Exercise details: Your answer should contain only the lines from the top of the data below down through the one with "Российской Федерации (435, 504)", transcribed exactly and without pictures; please include nothing more.

-- Opening Marker --

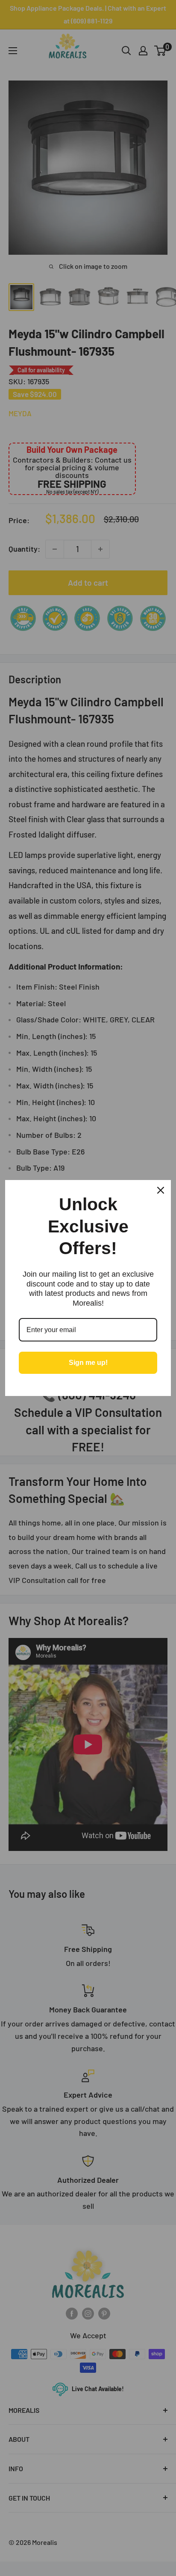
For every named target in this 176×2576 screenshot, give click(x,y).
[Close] (160, 1190)
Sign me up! (88, 1362)
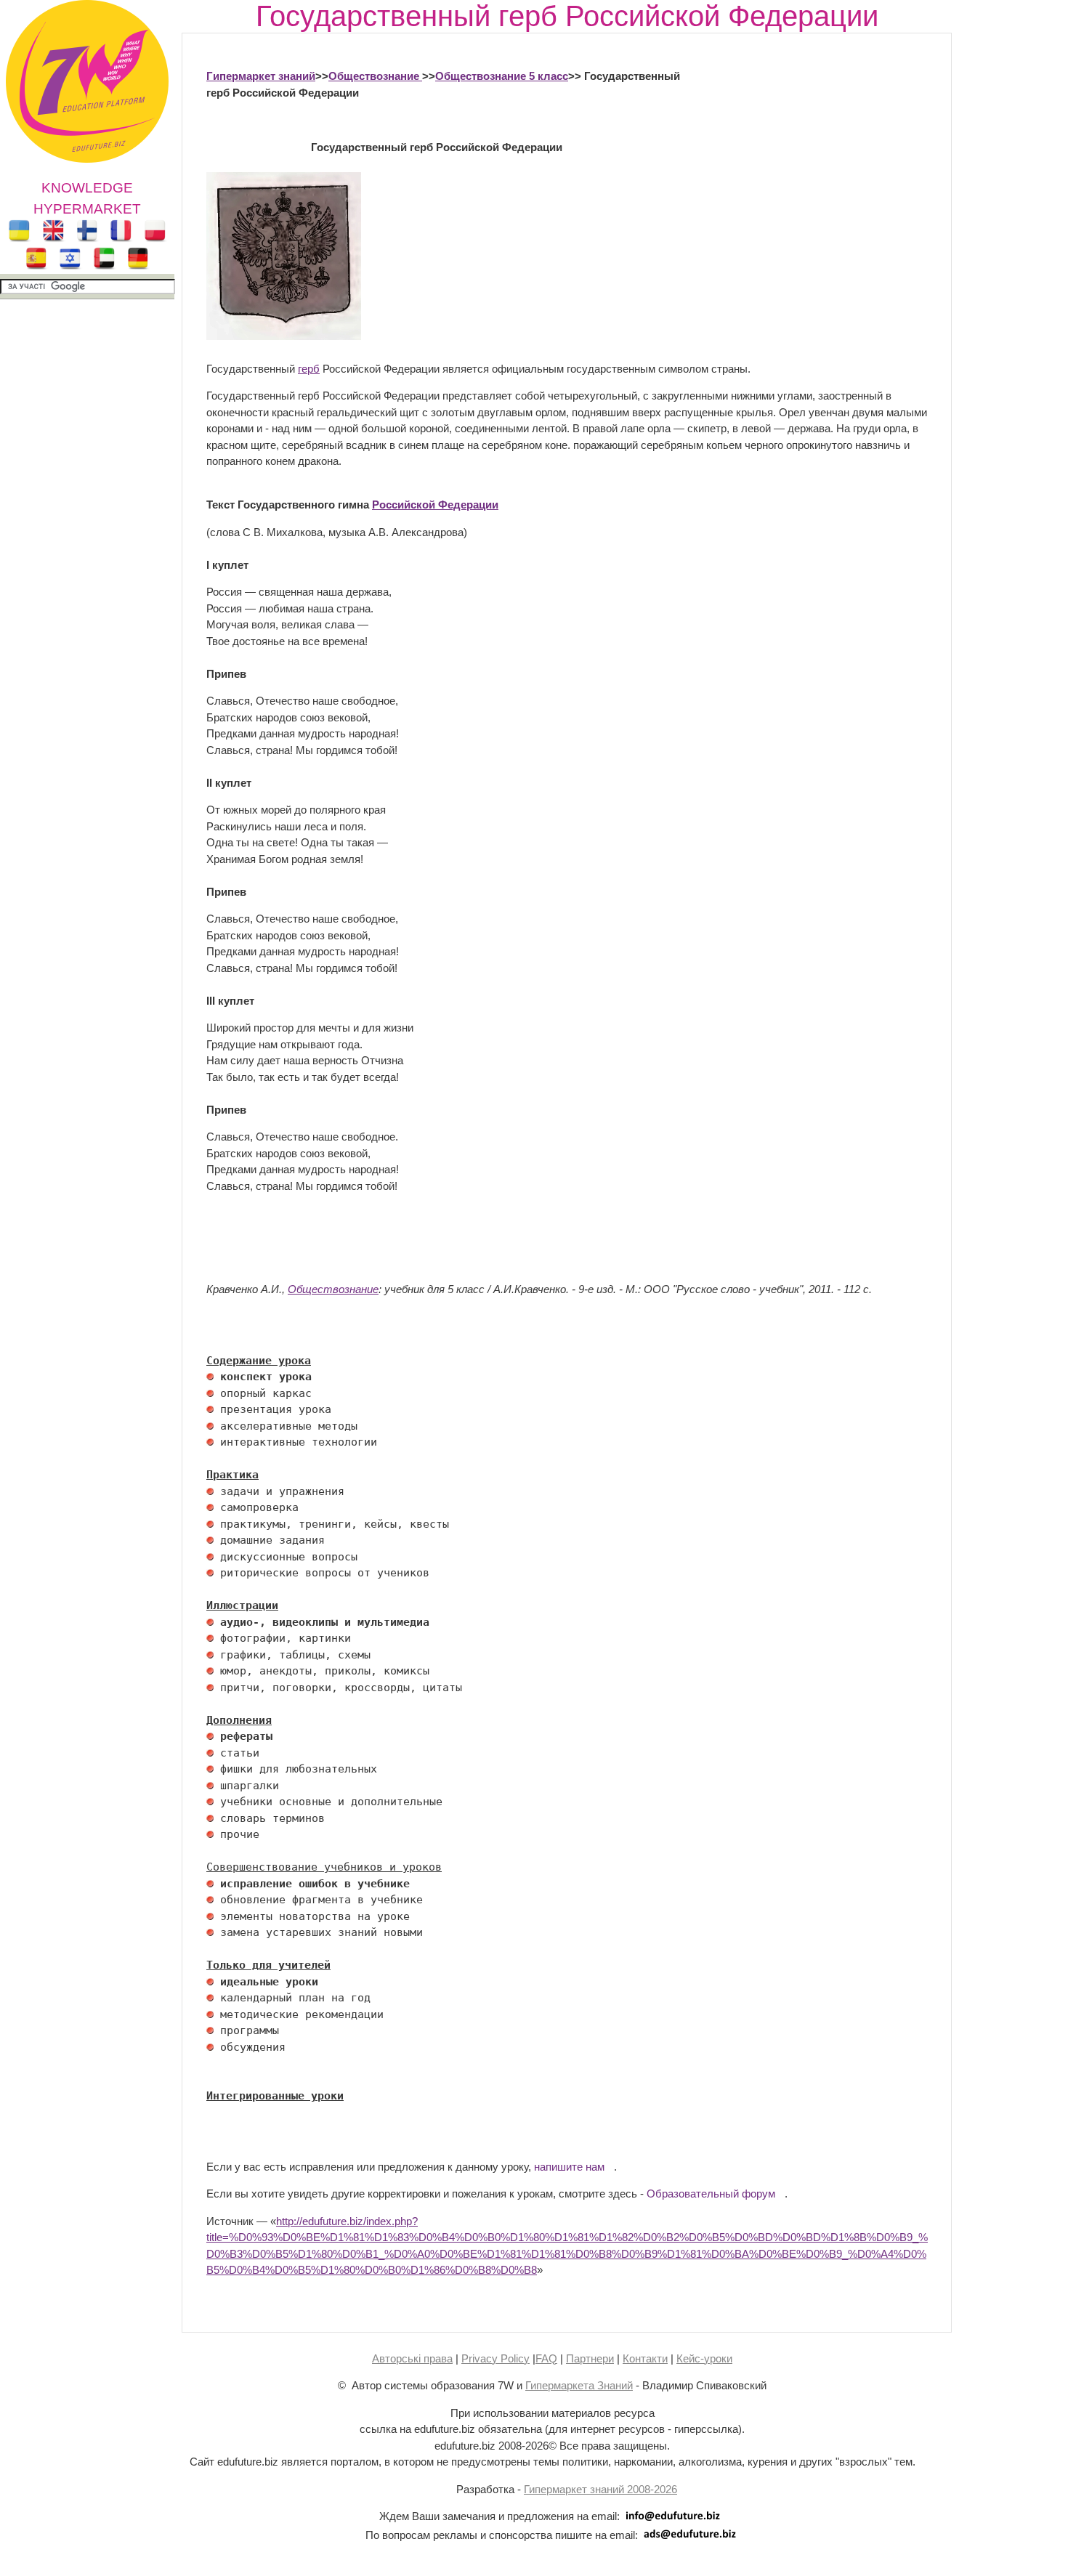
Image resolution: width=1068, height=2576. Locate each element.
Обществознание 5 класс (501, 76)
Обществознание (375, 76)
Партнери (590, 2358)
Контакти (645, 2358)
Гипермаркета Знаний (579, 2385)
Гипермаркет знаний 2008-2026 (600, 2489)
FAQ (546, 2358)
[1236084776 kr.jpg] (210, 1376)
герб (309, 368)
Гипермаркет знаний (260, 76)
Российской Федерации (435, 504)
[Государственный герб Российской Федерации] (283, 336)
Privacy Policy (495, 2358)
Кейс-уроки (704, 2358)
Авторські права (412, 2358)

-- Closing Marker --

Result of the task:
For every named target in this 176×2576 screenshot, give click(x,y).
[Close] (160, 1190)
Sign me up! (88, 1362)
Image resolution: width=1068, height=2576. Locate each element.
Обществознание 5 класс (501, 76)
Обществознание (375, 76)
Партнери (590, 2358)
Контакти (645, 2358)
Гипермаркета Знаний (579, 2385)
Гипермаркет знаний 2008-2026 (600, 2489)
FAQ (546, 2358)
[1236084776 kr.jpg] (210, 1376)
герб (309, 368)
Гипермаркет знаний (260, 76)
Российской Федерации (435, 504)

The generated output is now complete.